Le jugement sera donc confirmé sur ce point.
4. Sur la demande indemnitaire de M. et Mme [M] pour procédure abusive
Il est constant que l'exercice d'une action en justice constitue un droit et ne dégénère en faute pouvant donner lieu à réparation que si cet exercice constitue un acte de malice ou de mauvaise foi, ou au moins une erreur grossière équivalente au dol.
À cet égard, le fait pour une partie ayant perdu son procès en première instance de former un recours afin de faire réexaminer ses moyens et, dans l'attente, de stopper l'exécution de la décision correspondante est le propre de l'appel, dont l'exercice ne saurait par nature être abusif. Or c'est ce que M. et Mme [M] reprochent à M. [O].
La demande sera donc rejetée.
5. Sur les frais du procès
M. [O] perd le procès à titre principal. C'est donc à bon droit que le premier juge l'a condamné aux dépens de première instance et il en sera de même pour les dépens de la procédure d'appel. Le bénéfice des dispositions de l'article 699 du code de procédure civile sera accordé à Me [U] [Y].
M. et Mme [M] ne critiquent pas la décision du premier juge de n'accorder à aucune des parties l'indemnité prévue à l'article 700 du code de procédure civile. Cette décision sera donc confirmée.

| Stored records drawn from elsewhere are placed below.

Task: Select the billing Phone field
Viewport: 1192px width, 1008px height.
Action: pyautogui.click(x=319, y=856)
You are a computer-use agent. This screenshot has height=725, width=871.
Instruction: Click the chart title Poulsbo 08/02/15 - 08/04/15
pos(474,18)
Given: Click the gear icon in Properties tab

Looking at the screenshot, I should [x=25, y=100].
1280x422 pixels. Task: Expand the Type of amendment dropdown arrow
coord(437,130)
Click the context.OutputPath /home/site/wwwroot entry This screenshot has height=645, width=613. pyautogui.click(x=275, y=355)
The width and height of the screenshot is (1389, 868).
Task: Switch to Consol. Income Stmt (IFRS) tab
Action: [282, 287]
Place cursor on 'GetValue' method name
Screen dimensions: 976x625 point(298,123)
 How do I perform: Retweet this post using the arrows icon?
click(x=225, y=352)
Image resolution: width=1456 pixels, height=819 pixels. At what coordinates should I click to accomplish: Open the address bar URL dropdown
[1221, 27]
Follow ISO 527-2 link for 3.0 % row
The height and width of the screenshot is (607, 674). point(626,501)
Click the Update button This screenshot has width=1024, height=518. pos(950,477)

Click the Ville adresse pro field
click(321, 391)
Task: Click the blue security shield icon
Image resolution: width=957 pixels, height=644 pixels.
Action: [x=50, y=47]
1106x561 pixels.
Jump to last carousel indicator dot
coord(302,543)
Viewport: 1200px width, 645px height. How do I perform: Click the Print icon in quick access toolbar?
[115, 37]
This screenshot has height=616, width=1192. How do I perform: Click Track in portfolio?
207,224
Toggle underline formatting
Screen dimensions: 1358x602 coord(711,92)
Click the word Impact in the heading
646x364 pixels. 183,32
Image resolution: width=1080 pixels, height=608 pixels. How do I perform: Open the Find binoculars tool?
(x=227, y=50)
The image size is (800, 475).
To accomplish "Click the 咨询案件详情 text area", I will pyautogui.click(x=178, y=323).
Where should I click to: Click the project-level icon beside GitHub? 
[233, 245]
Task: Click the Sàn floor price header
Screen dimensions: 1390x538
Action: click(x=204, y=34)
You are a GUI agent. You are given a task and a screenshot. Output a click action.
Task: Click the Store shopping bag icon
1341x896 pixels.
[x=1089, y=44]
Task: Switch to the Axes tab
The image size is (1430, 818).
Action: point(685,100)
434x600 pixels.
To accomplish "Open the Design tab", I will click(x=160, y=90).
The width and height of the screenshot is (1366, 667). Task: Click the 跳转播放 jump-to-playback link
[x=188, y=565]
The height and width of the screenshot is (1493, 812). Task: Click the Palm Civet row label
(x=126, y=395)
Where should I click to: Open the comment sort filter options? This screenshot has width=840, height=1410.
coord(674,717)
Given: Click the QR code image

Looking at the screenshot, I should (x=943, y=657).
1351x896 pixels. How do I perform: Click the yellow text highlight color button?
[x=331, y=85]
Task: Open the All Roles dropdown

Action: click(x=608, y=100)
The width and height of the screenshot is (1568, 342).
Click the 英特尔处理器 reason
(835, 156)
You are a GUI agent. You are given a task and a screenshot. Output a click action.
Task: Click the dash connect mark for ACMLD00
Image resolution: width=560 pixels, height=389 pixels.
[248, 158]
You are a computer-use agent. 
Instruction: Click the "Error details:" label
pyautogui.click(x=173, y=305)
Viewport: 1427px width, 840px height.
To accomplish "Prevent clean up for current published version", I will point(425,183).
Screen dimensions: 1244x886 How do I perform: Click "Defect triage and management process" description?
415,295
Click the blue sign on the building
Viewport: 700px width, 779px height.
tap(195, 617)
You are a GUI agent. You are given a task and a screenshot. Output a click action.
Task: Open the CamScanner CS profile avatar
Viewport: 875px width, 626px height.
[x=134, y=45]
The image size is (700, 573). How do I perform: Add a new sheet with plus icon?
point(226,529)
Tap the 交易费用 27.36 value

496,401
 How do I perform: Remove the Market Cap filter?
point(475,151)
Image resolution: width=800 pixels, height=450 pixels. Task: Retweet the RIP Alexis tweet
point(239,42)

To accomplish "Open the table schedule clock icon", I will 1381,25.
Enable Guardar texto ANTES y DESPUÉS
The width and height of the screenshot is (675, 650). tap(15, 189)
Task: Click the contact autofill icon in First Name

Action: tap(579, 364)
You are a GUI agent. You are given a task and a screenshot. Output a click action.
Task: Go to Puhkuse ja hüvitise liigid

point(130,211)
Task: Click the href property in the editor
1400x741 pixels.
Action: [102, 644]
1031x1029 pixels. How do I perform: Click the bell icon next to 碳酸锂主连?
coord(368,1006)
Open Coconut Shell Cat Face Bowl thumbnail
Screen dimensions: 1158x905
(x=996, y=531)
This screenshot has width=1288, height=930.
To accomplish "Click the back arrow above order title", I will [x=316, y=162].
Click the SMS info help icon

En application de ce même article, M. [O], dont l'appel a échoué à faire modifier le jugement, sera condamné à verser à M. et Mme [M] la somme de 1500 euros. Sa demande faite à ce titre sera quant à elle rejetée.
PAR CES MOTIFS
La cour,
CONFIRME le jugement en ses dispositions soumises à la cour ;
Y ajoutant :
Rejette la demande de M. [N] [M] et de Mme [S] [P] épouse [M] de dommages et intérêts pour procédure abusive ;
Condamne M. [E] [O] aux dépens de la procédure d'appel ;
Accorde le bénéfice des dispositions de l'article 699 du code de procédure civile à Me [U] [Y] ;
Condamne M. [E] [O] à verser à M. [N] [M] et Mme [S] [P] épouse [M] la somme de 1500 euros en application de l'article 700 du code de procédure civile ;
Rejette la demande faite par M. [E] [O] sur le fondement de cet article.